* Work request: Count the lines below that contain the string "data", treating uppercase and lowercase as different. Reply with the number only.

+++++

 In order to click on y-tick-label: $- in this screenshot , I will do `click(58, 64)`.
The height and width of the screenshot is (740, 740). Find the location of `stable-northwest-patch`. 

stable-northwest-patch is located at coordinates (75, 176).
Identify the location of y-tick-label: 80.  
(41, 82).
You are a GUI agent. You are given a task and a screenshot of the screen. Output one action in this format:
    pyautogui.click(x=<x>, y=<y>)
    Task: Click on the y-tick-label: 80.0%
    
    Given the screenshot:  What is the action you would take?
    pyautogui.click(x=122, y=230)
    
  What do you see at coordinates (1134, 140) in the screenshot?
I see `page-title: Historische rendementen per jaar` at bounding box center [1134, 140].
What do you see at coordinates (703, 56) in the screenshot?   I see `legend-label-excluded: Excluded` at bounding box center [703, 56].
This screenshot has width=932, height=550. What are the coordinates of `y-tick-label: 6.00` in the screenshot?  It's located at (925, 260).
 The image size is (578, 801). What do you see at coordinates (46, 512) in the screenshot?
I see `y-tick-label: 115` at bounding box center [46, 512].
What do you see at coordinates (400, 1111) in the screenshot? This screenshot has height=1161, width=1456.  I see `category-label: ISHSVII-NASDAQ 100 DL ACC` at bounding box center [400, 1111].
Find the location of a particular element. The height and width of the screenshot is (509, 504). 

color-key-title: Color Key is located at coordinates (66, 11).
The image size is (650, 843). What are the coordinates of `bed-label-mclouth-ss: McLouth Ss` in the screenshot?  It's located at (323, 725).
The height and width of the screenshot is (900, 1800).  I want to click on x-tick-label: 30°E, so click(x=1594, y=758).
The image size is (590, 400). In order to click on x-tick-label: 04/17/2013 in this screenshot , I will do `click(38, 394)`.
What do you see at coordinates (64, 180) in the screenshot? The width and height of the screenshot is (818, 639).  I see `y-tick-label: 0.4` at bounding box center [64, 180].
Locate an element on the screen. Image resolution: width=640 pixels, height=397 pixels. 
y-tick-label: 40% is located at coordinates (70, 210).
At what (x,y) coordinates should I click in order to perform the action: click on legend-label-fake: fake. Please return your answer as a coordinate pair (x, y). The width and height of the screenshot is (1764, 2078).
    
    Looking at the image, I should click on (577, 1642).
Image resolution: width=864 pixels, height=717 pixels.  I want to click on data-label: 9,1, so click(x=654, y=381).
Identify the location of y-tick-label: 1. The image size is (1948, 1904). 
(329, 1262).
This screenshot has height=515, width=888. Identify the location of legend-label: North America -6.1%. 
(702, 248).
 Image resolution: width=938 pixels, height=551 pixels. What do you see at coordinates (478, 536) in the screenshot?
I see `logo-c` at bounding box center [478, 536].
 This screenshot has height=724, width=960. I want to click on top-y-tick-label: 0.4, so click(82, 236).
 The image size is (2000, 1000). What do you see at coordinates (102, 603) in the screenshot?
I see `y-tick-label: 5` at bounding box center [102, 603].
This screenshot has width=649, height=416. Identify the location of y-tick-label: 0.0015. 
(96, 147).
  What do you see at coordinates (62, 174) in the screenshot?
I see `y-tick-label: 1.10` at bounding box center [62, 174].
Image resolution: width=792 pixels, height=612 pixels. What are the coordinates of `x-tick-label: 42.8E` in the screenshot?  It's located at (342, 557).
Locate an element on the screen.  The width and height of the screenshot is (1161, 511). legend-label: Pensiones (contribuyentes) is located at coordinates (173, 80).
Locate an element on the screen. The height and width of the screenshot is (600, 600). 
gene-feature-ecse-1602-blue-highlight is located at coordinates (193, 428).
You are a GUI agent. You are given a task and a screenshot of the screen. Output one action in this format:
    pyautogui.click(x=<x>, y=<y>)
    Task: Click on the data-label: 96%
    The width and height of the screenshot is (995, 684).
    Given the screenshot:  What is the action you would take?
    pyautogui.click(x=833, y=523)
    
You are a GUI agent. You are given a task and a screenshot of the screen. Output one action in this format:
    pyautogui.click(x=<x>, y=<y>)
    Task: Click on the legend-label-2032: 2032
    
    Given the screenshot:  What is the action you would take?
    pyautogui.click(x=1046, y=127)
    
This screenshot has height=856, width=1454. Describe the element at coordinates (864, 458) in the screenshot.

+++++

* Reply to the exercise: 2